Fabrication of three-dimensional plasmonic structure and multilayer metamaterials by femtosecond laser-induced forward transfer

Plasmonic metamaterials, composed by arti?cial micro or nanostructures, exhibit extraordinary optical properties such as negative refraction, which cannot be observed in nature. The focused ion beam (FIB) and electron beam lithography (EBL) technique are frequently adopted to fabricate multilayer and three-dimensional plasmonic structures, but the alignment error, high cost and time consuming cannot be avoided. In contrast, the laser direct writing (LDW) technique is one of the best candidates to fabricate plasmonic structure owing to its low cost, high throughput and simple experimental setup. Here, we fabricate the plasmonic structures to manipulate the scattering of SPP waves by LDW technique. Both the backward and forward scattering of surface plasmonic waves can be generated by the arranged gold (Au) nanobumps on an Au thin film. Upon controlling the geometry of the plasmonic structures, the height, position, and pattern of scattered light are modified as desired. It provides a simple and efficient way to project a specific light pattern into free space, and demonstrate the capability of three-dimensional light manipulation.
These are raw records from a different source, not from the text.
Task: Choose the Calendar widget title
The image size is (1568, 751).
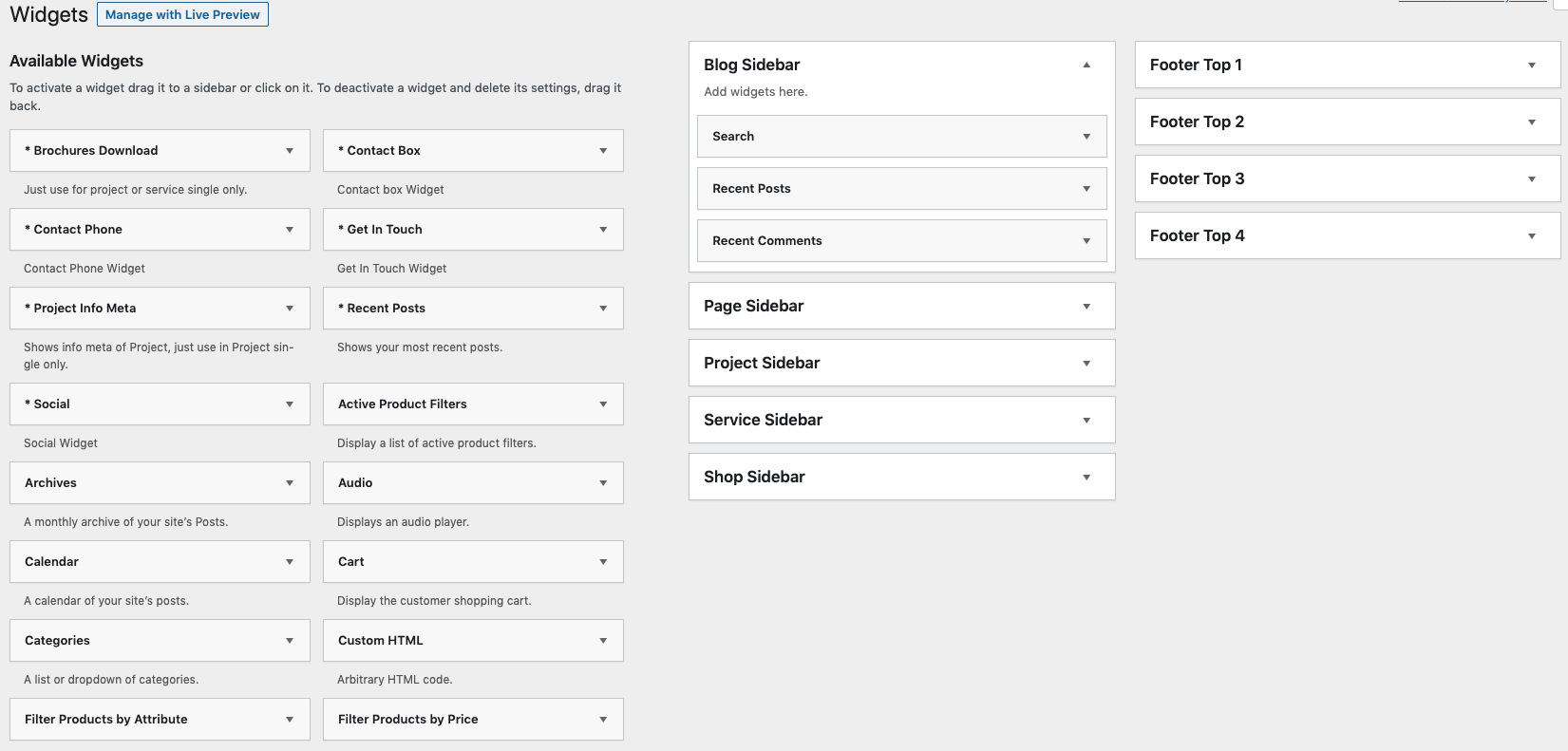Action: tap(52, 561)
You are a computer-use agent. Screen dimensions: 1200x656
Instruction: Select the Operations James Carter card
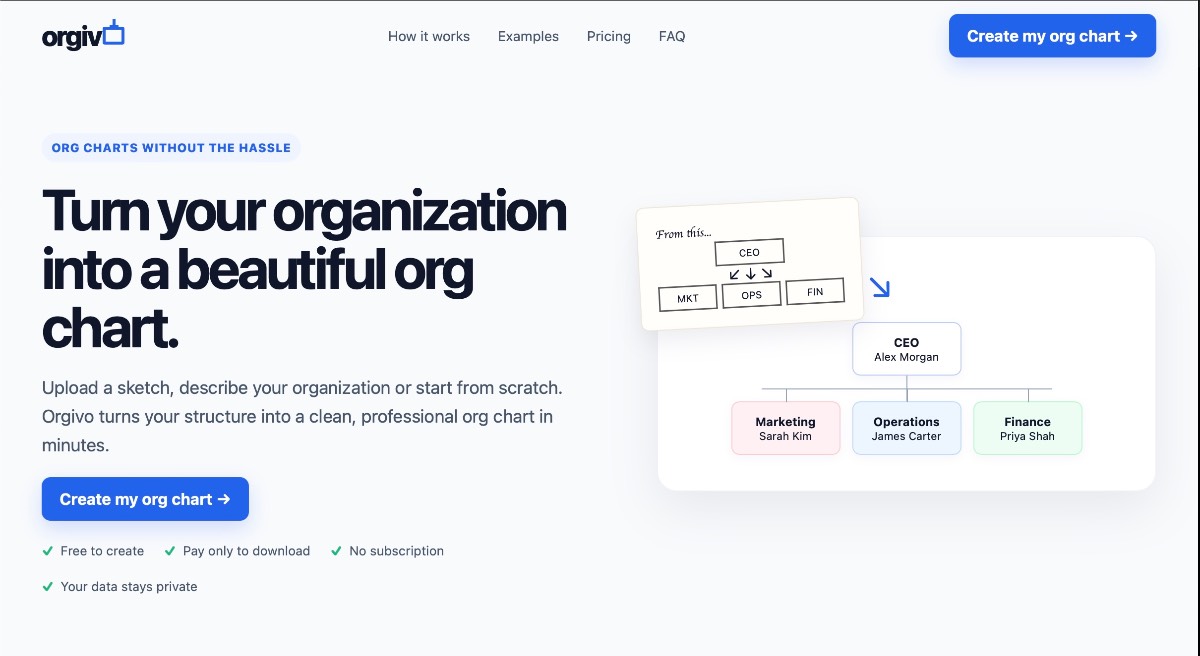(907, 428)
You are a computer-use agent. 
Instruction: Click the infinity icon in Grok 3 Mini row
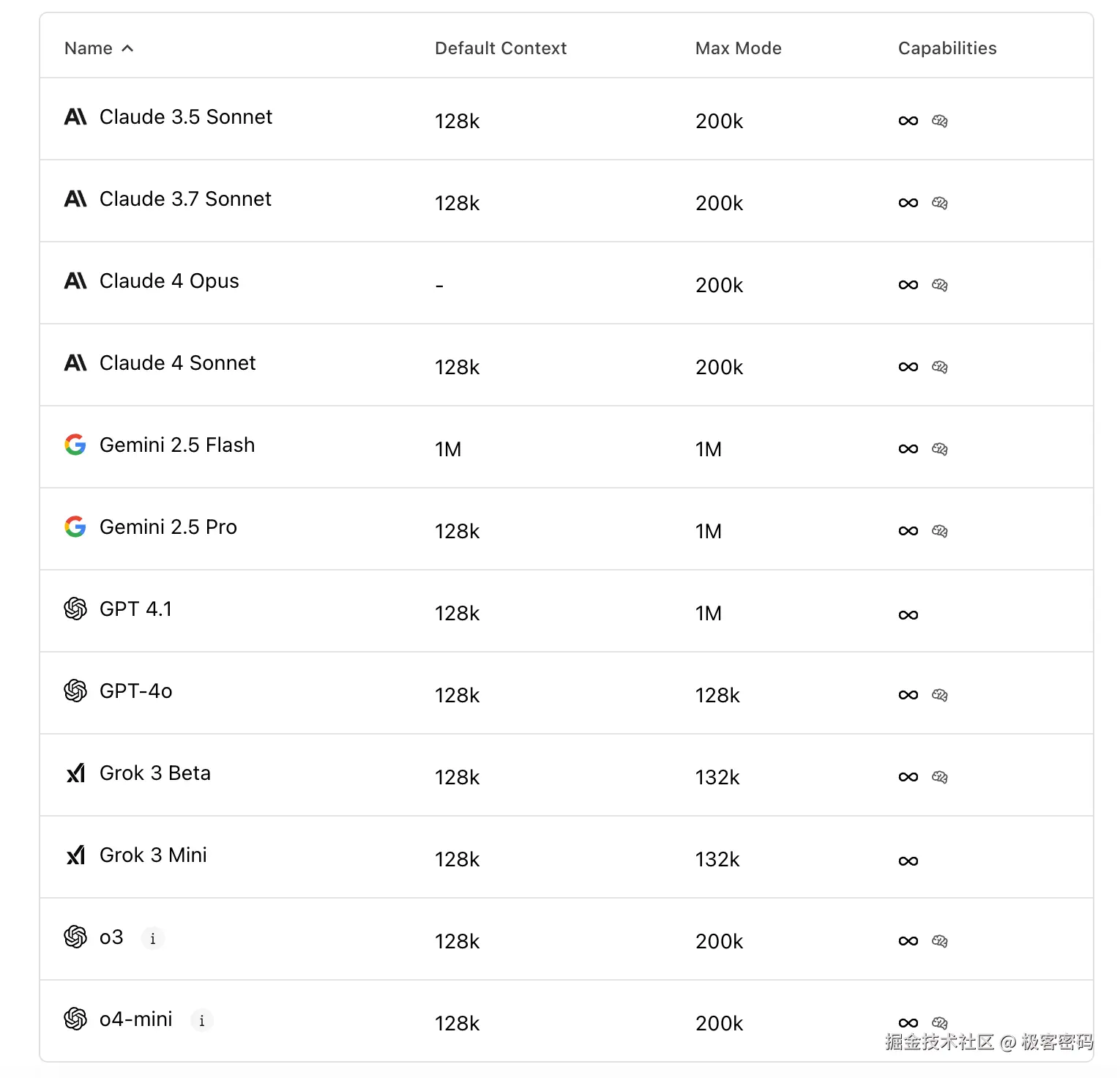click(x=908, y=861)
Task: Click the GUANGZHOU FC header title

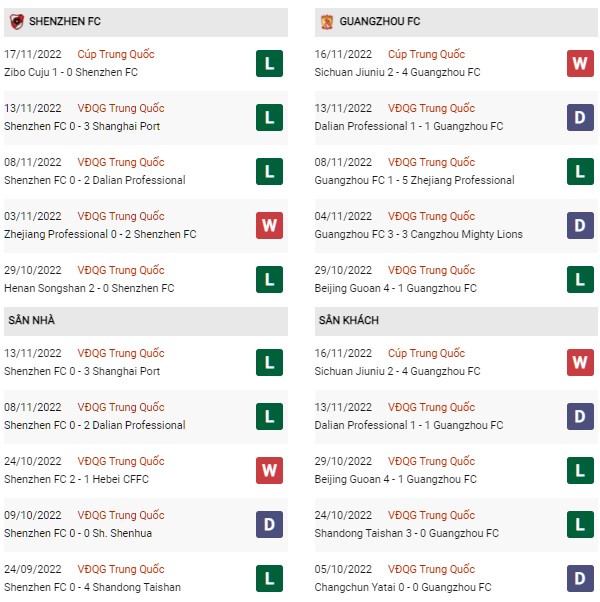Action: coord(380,22)
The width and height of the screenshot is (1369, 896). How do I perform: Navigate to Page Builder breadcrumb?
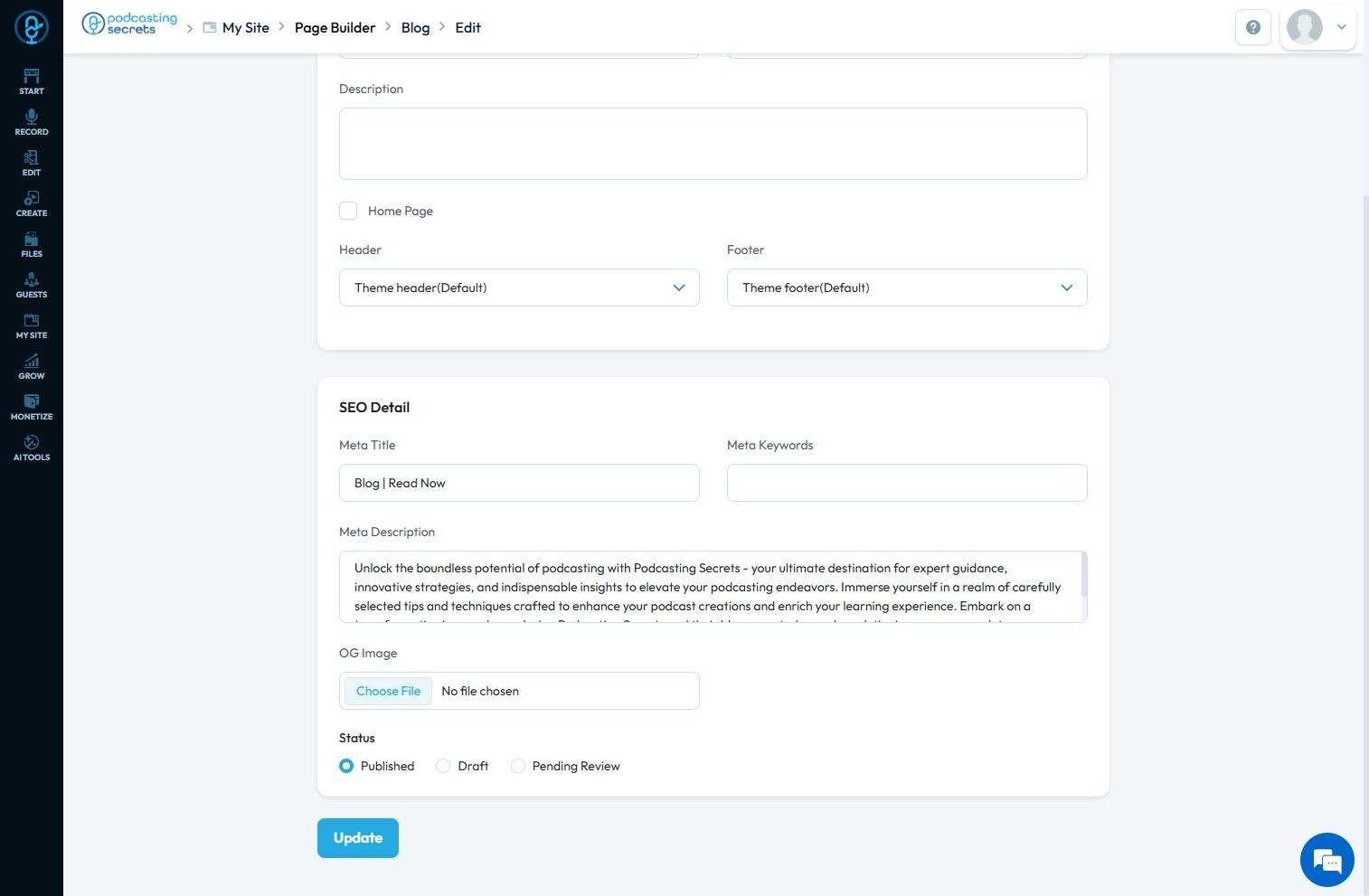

Furthermore, we demonstrated that, with tightly contacted donor-receiver pair, multilayer plasmonic structures such as multilayer split resonant rings and square-shaped multilayer resonant cavities, can be fabricated on donor by laser-induced forward transfer (LIFT) process as a kind of LDW. By using the contact-mode LIFT, the illuminated materials of sputtered multilayer thin films are ablated and transferred to the receiver, which would leave the uniform metamolecules with multilayer structures on the donor. Finally, we have analyzed their plasmonic modes by both measurement and simulated results. These properties may facilitate many applications in integrated optics, optical nonlinearities, and luminescence enhancement, etc‥